A U.N. spokeswoman said the two sides met for a second day at the United Nations headquarters in Geneva in the presence of international mediator Lakhdar Brahimi, who is trying to broker a peace deal to end almost three years of conflict.

Brahimi has said the two days of weekend talks will focus on what he has called confidence building measures, aimed at establishing a positive atmosphere before more difficult political talks on Monday.

He described Saturday's sessions - the first face-to-face meetings between Syria's warring foes - as a good beginning. However, he said little progress had been made over a deal to allow humanitarian aid into the centre of Homs city, where rebels have been besieged by President Bashar al-Assad's forces for 18 months.

The opposition said it will call on Sunday for the release of detainees. It has given no details but a Western diplomat said he expected the request to focus on women and children.
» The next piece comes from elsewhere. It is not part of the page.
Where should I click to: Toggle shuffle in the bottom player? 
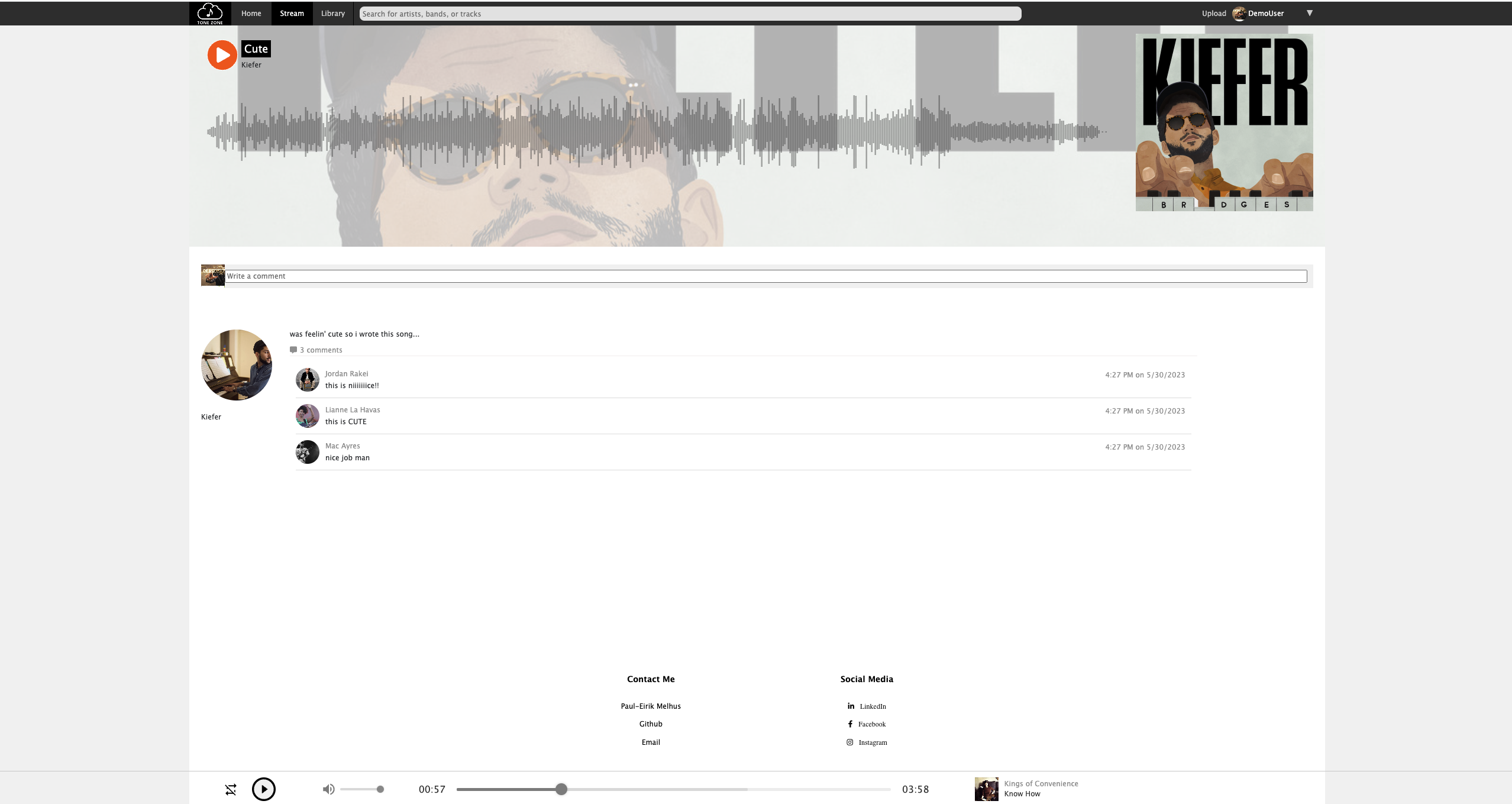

Government delegates arriving for the talks on Sunday said they were ready to discuss all issues presented by Brahimi but that it was a mistake to focus on individual or local issues.

"They proposed Homs. We say all Syrian cities are equal and as important," Information Minister Omran Zoabi told reporters.

Bouthaina Shaaban, an adviser to Assad and member of the government delegation, echoed his reservations.

"The other side came here to discuss a small problem here or there. We came to discuss the future of Syria," she said. "We did not come here to bring relief to a region here or a region there. We came here to restore safety and security to our country."